Supplied records
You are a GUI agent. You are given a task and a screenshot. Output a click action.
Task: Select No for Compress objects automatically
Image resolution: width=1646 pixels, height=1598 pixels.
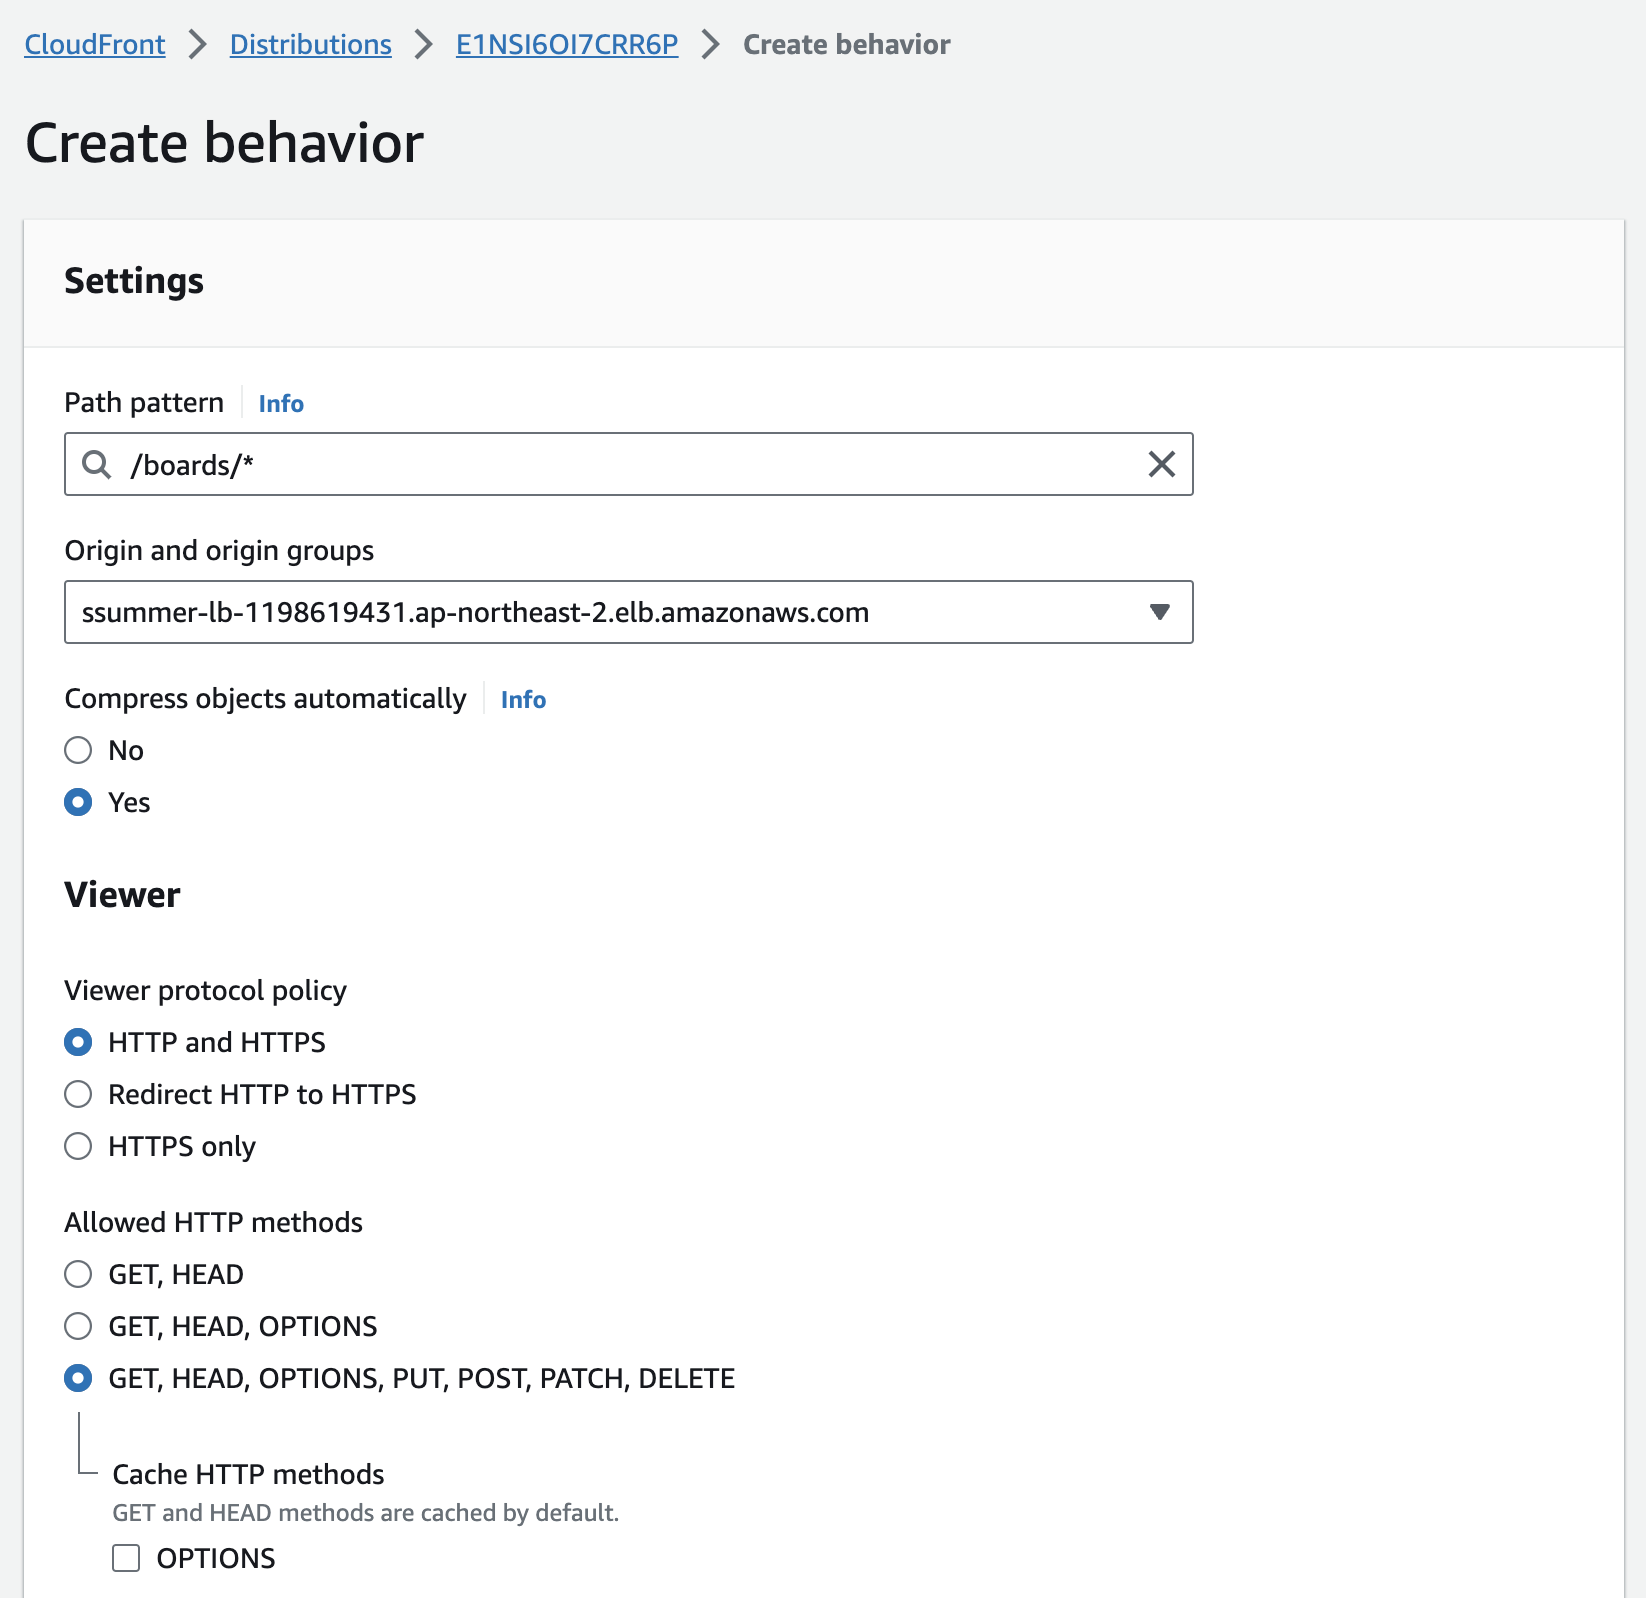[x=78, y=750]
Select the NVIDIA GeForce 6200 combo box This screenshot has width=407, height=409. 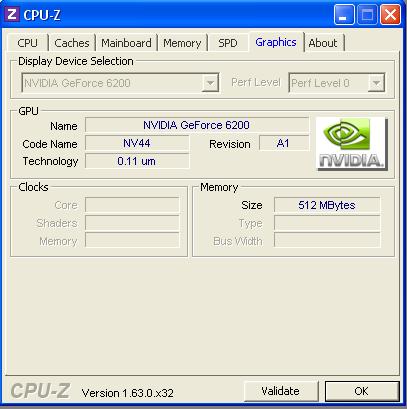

Given exercise
Please give the lines of the data above as a numbered list, skipping any blank lines. Leave the pictures out.

Worked solution
1. You are a GUI agent. You are given a task and a screenshot. Output a click action.
2. Task: Select No for Compress objects automatically
3. Image resolution: width=1646 pixels, height=1598 pixels.
4. [x=78, y=750]
5. Select the NVIDIA GeForce 6200 combo box This screenshot has width=407, height=409. 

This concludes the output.